GIVEN RECORDS »
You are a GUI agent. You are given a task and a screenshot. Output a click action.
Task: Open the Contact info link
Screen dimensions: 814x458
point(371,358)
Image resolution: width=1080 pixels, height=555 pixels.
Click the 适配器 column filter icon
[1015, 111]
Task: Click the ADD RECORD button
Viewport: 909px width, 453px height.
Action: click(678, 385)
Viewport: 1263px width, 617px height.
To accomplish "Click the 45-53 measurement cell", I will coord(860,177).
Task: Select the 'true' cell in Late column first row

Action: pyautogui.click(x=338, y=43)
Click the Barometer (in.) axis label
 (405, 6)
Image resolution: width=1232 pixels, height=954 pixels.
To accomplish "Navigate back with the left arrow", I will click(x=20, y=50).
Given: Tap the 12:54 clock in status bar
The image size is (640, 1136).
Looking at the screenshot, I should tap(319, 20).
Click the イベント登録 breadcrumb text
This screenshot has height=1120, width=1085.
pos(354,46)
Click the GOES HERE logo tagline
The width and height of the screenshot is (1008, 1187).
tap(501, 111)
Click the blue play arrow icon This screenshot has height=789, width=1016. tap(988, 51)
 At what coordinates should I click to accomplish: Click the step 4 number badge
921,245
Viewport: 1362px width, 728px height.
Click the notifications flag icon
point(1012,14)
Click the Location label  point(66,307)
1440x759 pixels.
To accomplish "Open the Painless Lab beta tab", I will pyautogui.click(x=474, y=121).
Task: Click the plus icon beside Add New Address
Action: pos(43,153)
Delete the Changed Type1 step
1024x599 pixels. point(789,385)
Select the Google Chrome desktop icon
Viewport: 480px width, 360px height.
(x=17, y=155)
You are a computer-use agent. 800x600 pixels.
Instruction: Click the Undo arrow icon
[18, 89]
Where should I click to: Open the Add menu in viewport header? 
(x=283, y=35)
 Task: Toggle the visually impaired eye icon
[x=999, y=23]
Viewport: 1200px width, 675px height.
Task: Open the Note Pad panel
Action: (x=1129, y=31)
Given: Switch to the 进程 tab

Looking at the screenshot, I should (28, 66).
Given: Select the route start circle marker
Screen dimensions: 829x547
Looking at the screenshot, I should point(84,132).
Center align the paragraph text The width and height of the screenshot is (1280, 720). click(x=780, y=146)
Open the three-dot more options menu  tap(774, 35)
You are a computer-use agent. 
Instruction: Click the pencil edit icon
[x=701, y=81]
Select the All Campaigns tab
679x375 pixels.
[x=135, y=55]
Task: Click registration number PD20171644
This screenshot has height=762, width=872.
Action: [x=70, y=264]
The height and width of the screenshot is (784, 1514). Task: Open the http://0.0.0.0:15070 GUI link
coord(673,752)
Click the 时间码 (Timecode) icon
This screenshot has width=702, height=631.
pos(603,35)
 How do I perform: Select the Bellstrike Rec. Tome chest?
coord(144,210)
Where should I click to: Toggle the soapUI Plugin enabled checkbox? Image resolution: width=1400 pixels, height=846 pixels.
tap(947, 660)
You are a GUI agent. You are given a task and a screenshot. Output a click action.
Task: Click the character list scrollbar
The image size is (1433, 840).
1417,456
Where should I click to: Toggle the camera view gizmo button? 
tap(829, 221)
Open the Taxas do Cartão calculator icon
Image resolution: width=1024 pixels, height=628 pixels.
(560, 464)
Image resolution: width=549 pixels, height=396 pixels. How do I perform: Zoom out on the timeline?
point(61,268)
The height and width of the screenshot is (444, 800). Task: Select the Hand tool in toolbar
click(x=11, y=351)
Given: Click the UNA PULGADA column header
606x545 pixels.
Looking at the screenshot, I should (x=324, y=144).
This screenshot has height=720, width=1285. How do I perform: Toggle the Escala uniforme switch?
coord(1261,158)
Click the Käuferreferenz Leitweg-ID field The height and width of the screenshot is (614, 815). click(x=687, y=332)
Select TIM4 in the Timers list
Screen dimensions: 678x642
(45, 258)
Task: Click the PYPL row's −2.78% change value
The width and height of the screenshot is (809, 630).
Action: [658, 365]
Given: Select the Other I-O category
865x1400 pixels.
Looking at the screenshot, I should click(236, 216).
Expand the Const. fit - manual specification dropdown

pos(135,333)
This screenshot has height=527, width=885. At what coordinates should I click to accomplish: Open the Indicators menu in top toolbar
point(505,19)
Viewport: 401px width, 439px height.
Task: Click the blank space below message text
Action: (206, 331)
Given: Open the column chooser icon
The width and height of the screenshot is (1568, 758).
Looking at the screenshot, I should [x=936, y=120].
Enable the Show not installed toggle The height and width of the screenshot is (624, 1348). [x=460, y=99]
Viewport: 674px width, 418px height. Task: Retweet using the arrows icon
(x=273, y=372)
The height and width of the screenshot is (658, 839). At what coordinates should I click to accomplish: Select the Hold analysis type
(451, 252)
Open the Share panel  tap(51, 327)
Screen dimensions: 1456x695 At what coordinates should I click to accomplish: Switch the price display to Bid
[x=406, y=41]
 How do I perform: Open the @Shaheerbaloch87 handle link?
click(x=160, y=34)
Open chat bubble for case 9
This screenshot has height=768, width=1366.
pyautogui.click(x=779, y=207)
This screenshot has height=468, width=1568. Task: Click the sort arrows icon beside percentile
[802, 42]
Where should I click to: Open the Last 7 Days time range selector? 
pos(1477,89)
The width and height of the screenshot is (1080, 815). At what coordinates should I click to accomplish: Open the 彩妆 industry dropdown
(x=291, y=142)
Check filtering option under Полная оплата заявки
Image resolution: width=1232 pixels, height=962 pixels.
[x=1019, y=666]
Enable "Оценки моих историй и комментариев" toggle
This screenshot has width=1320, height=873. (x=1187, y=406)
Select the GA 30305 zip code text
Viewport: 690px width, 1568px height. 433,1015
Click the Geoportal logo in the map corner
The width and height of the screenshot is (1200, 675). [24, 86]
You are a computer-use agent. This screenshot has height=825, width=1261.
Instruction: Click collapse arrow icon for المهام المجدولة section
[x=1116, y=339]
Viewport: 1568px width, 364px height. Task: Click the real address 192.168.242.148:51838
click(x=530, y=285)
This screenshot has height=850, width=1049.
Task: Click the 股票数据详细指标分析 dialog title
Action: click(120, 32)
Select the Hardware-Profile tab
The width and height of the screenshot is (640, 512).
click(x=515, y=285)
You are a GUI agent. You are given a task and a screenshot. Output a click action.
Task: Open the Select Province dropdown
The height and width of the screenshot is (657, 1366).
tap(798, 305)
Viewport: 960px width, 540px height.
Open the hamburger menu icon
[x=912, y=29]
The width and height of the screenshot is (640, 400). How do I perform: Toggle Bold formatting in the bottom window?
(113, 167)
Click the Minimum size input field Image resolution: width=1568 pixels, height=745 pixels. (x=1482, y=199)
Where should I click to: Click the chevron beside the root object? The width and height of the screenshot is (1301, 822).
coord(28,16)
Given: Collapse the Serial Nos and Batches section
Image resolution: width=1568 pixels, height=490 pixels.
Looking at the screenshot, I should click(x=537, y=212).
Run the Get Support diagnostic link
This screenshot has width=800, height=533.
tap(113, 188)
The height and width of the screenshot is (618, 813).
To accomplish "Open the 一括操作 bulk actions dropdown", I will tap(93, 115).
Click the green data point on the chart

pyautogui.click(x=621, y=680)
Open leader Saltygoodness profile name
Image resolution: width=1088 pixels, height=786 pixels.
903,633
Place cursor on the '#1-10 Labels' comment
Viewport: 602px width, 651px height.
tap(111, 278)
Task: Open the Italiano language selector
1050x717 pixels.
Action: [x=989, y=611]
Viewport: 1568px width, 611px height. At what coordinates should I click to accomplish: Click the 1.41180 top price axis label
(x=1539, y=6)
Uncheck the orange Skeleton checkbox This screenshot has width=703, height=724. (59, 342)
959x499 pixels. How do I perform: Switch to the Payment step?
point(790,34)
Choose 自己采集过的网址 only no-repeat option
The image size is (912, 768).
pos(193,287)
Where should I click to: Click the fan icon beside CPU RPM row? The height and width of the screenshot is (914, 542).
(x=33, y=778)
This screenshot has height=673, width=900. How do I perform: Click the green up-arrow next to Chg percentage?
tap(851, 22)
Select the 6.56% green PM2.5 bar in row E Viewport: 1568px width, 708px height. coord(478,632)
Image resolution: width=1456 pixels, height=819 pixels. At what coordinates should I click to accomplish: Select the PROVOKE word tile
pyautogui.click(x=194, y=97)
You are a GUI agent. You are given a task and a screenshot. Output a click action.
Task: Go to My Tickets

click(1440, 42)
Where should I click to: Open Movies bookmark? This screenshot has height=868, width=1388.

ACTIVITY » The word "computer" is the filter: copy every line of the listing above that contains it.

SOLUTION TO THIS EXERCISE »
You are a computer-use agent. 800x600 pixels.
You are a computer-use agent. 
You are a computer-use agent. This screenshot has height=825, width=1261.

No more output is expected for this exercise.